Decitabine improves patient outcomes in myelodysplastic syndromes

Hagop M. Kantarjian(The University of Texas MD Anderson Cancer Center), Jean‐Pierre J. Issa(The University of Texas MD Anderson Cancer Center), C Rosenfeld(Community Options (United States)), John M. Bennett(University of Rochester Medical Center), Maher Albitar(Quest Diagnostics (United States)), John F. DiPersio(Washington University in St. Louis), Virginia M. Klimek(Memorial Sloan Kettering Cancer Center), James L. Slack(Roswell Park Comprehensive Cancer Center), Carlos de Castro Lozano(Duke Medical Center), Farhad Ravandi(University of Illinois Urbana-Champaign), Richard E. Helmer(Regional Cancer Center), Lanlan Shen(The University of Texas MD Anderson Cancer Center), Stephen D. Nimer(Memorial Sloan Kettering Cancer Center), Richard D. Leavitt(Leo Pharma (Australia)), Azra Raza(Rush University Medical Center), Hussain I. Saba(Moffitt Cancer Center)
Cancer
March 13, 2006
Cited by 1,517

Abstract

BACKGROUND: Aberrant DNA methylation, which results in leukemogenesis, is frequent in patients with myelodysplastic syndromes (MDS) and is a potential target for pharmacologic therapy.
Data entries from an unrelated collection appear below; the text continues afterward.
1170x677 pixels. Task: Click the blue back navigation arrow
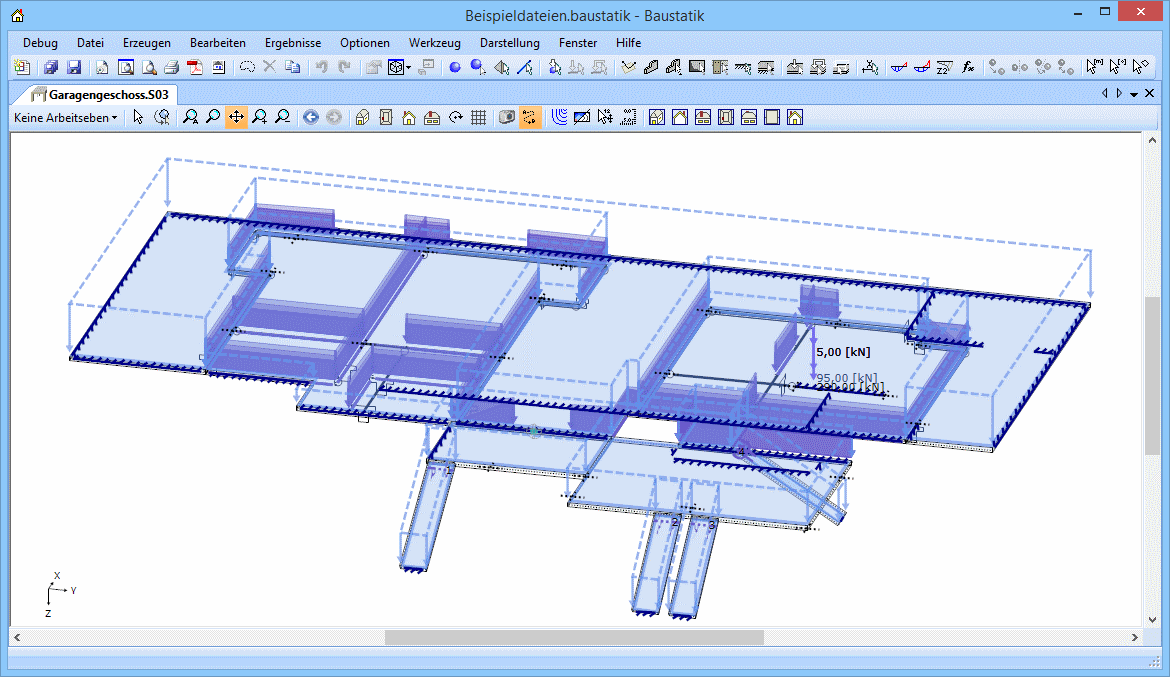pyautogui.click(x=310, y=117)

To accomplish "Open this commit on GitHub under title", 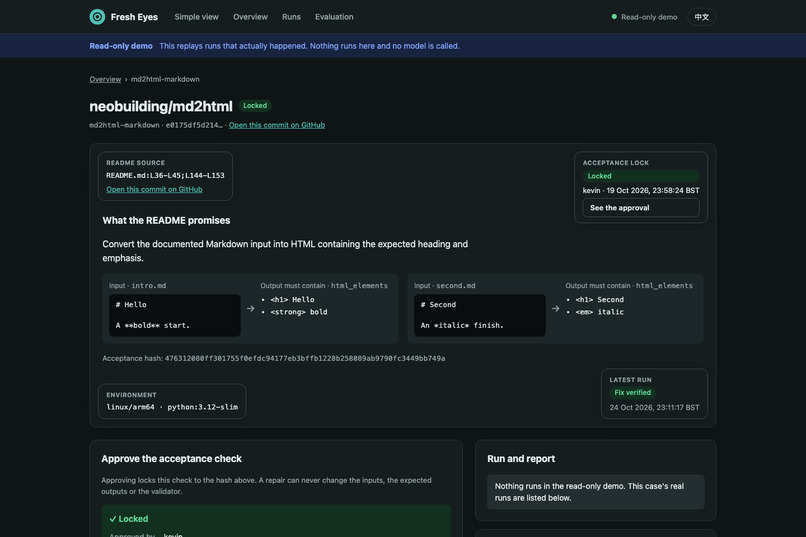I will tap(277, 125).
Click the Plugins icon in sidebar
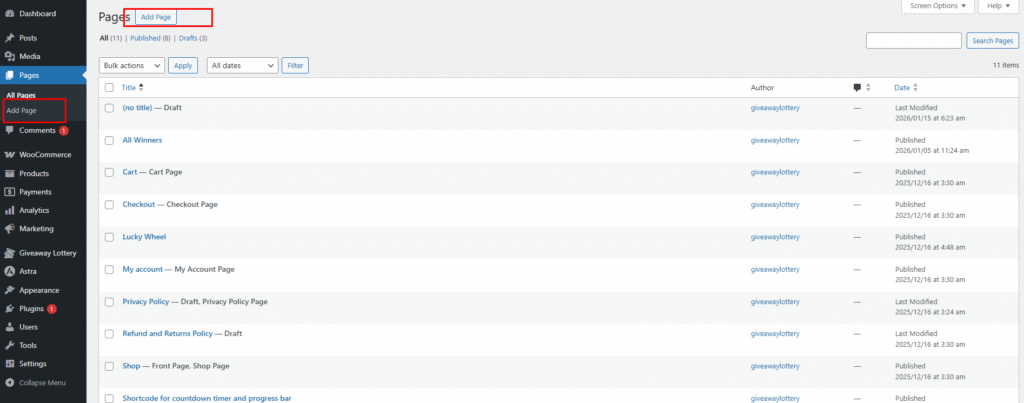1024x403 pixels. coord(9,308)
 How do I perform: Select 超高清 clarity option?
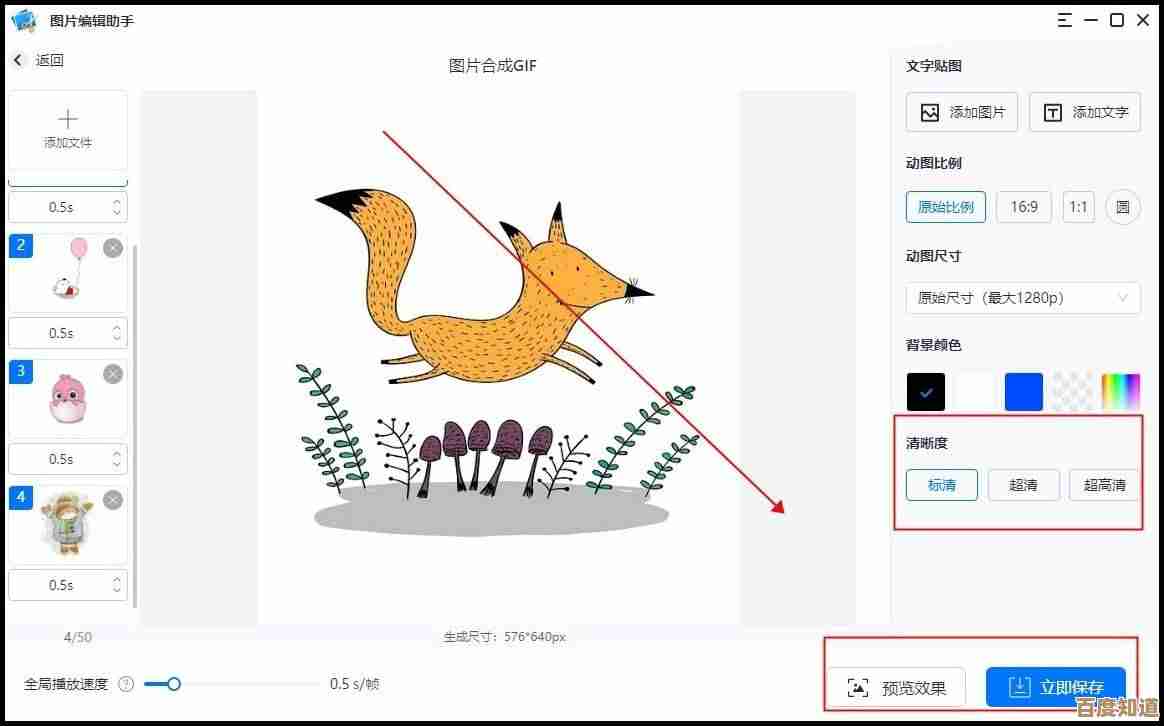coord(1104,485)
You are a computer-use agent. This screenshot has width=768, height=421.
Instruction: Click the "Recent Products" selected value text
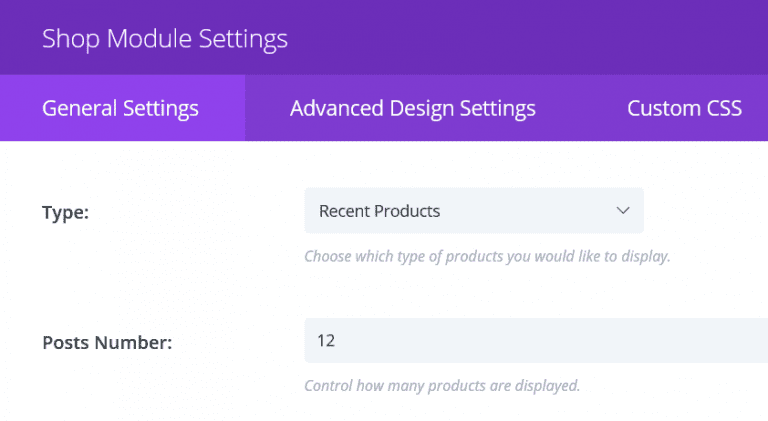[x=379, y=211]
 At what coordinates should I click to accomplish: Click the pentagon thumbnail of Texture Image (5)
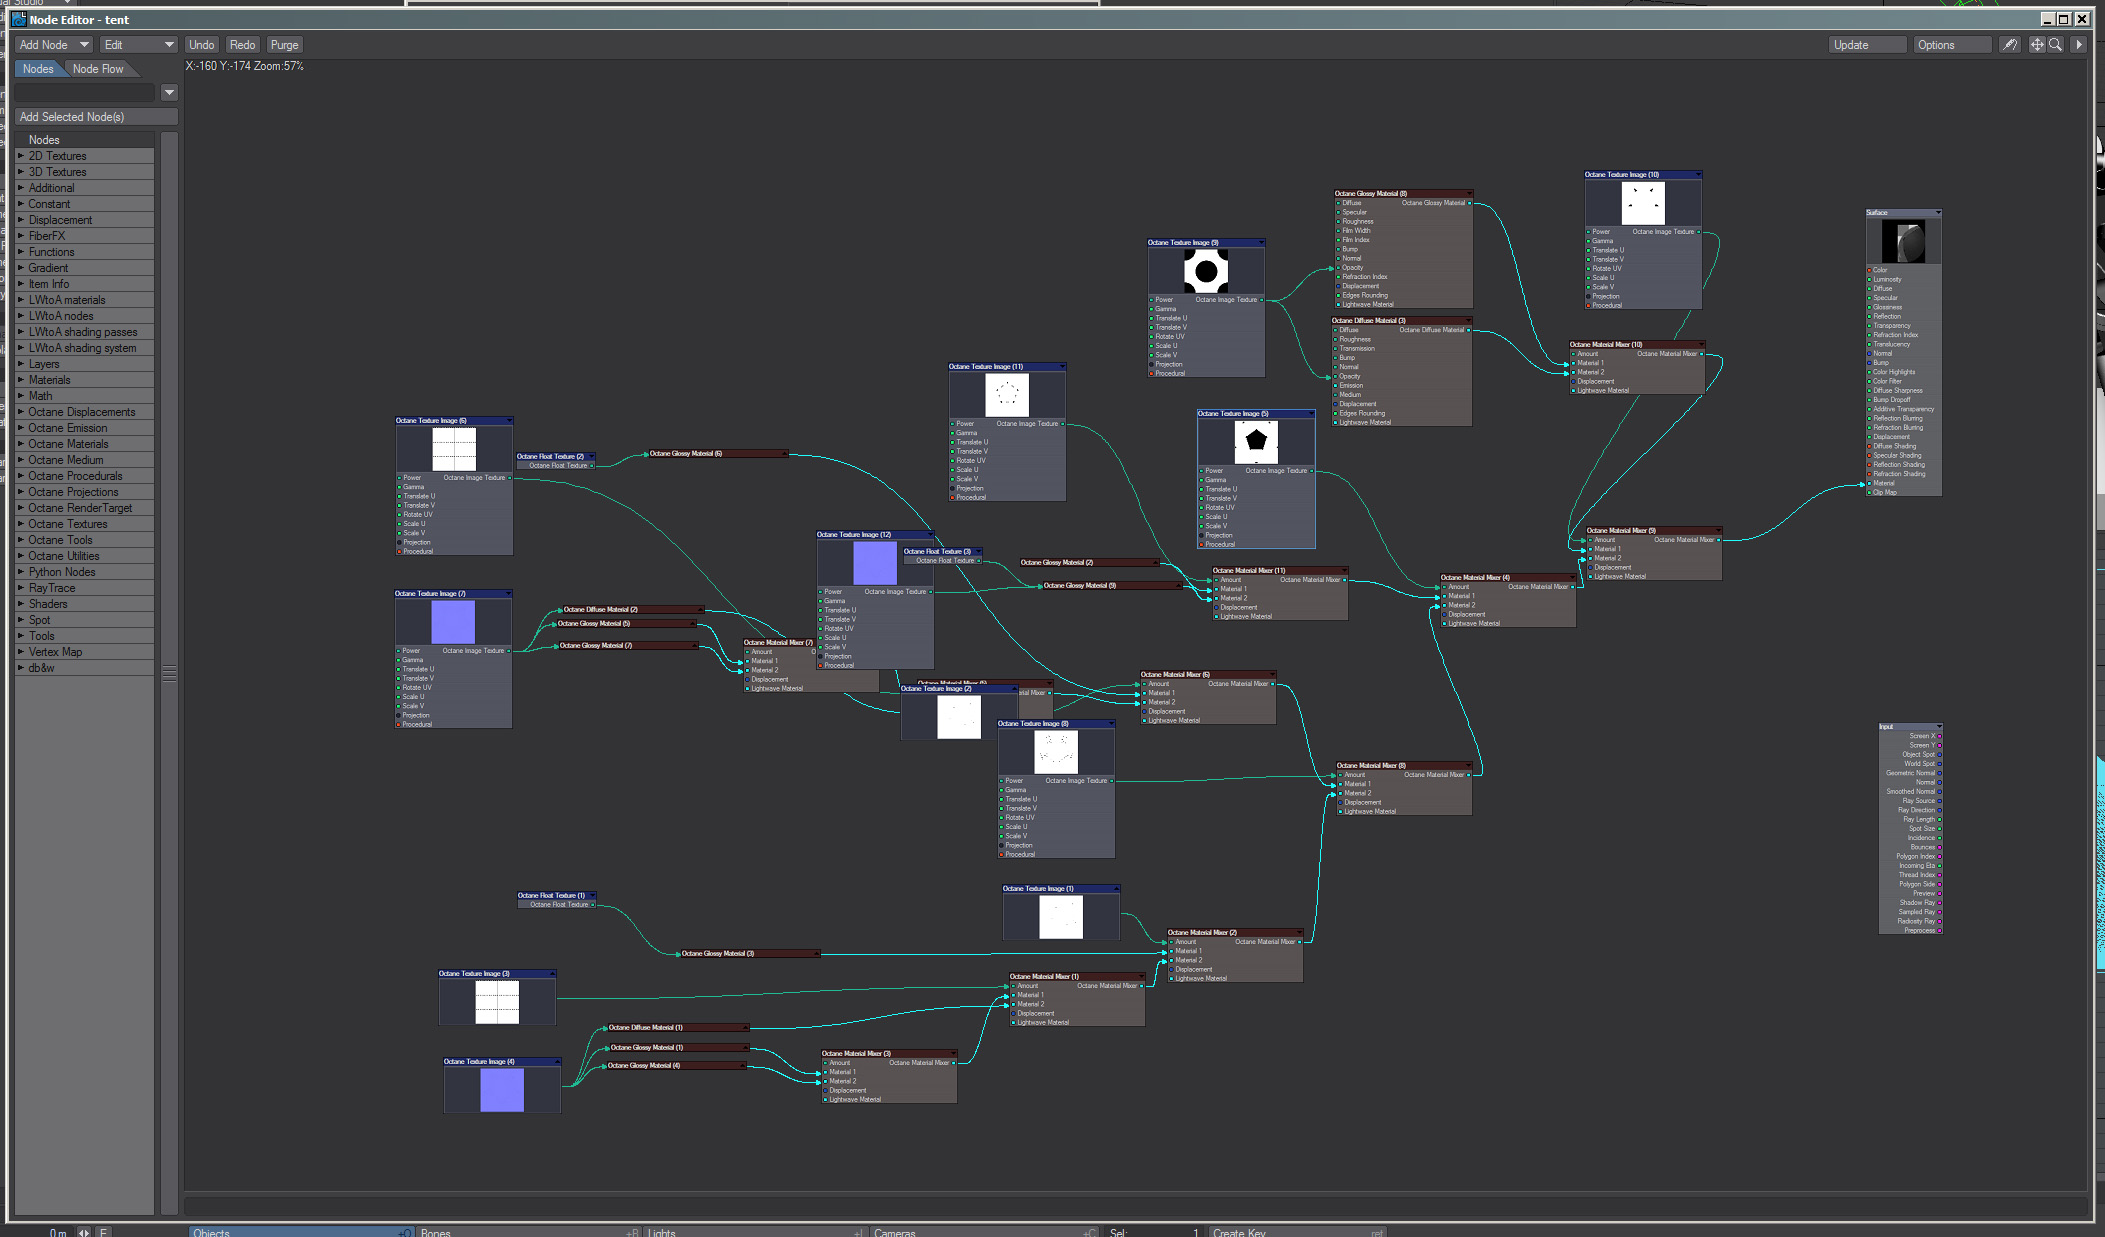click(x=1256, y=442)
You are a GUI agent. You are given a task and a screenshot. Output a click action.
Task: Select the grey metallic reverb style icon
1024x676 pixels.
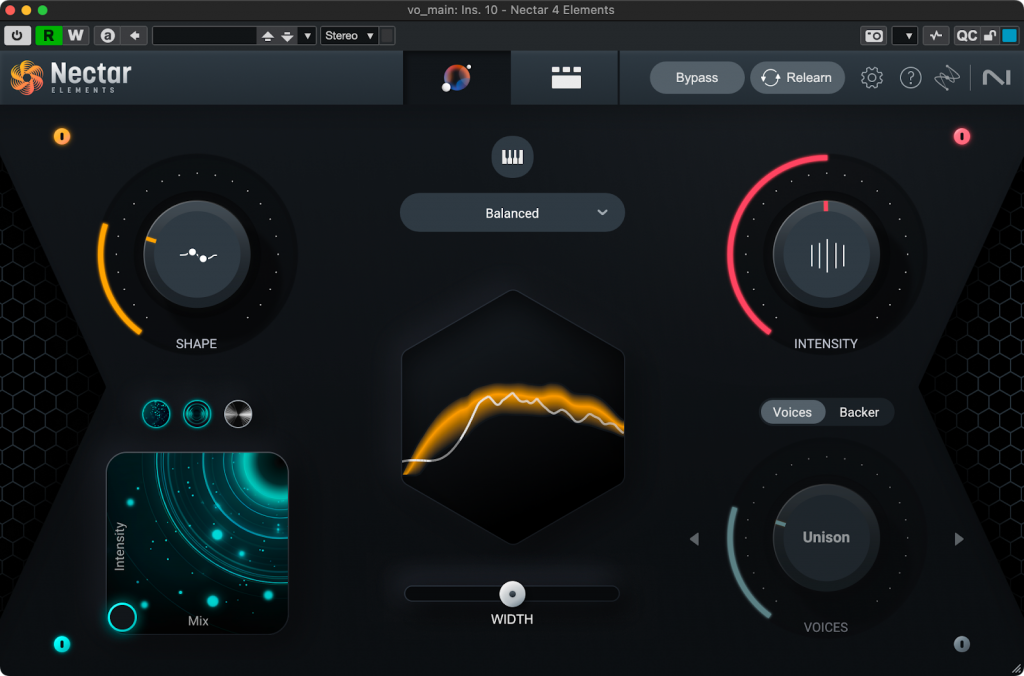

Decitabine indirectly depletes methylcytosine and causes hypomethylation of target gene promoters. METHODS: A total of 170 patients with MDS were randomized to receive either decitabine at a dose of 15 mg/m2 given intravenously over 3 hours every 8 hours for 3 days (at a dose of 135 mg/m2 per course) and repeated every 6 weeks, or best supportive care. Response was assessed using the International Working Group criteria and required that response criteria be met for at least 8 weeks. RESULTS: Patients who were treated with decitabine achieved a significantly higher overall response rate (17%), including 9% complete responses, compared with supportive care (0%) (P < .001). An additional 12 patients who were treated with decitabine (13%) achieved hematologic improvement. Responses were durable (median, 10.3 mos) and were associated with transfusion independence. Patients treated with decitabine had a trend toward a longer median time to acute myelogenous leukemia (AML) progression or death compared with patients who received supportive care alone (all patients, 12.1 mos vs. 7.8 mos [P = 0.16]; those with International Prognostic Scoring System intermediate-2/high-risk disease, 12.0 mos vs. 6.8 mos [P = 0.03]; those with de novo disease, 12.6 mos vs. 9.4 mos [P = 0.04]; and treatment-naive patients, 12.3 mos vs. 7.3 mos [P = 0.08]). CONCLUSIONS: Decitabine was found to be clinically effective in the treatment of patients with MDS, provided durable responses, and improved time to AML transformation or death. The duration of decitabine therapy may improve these results further.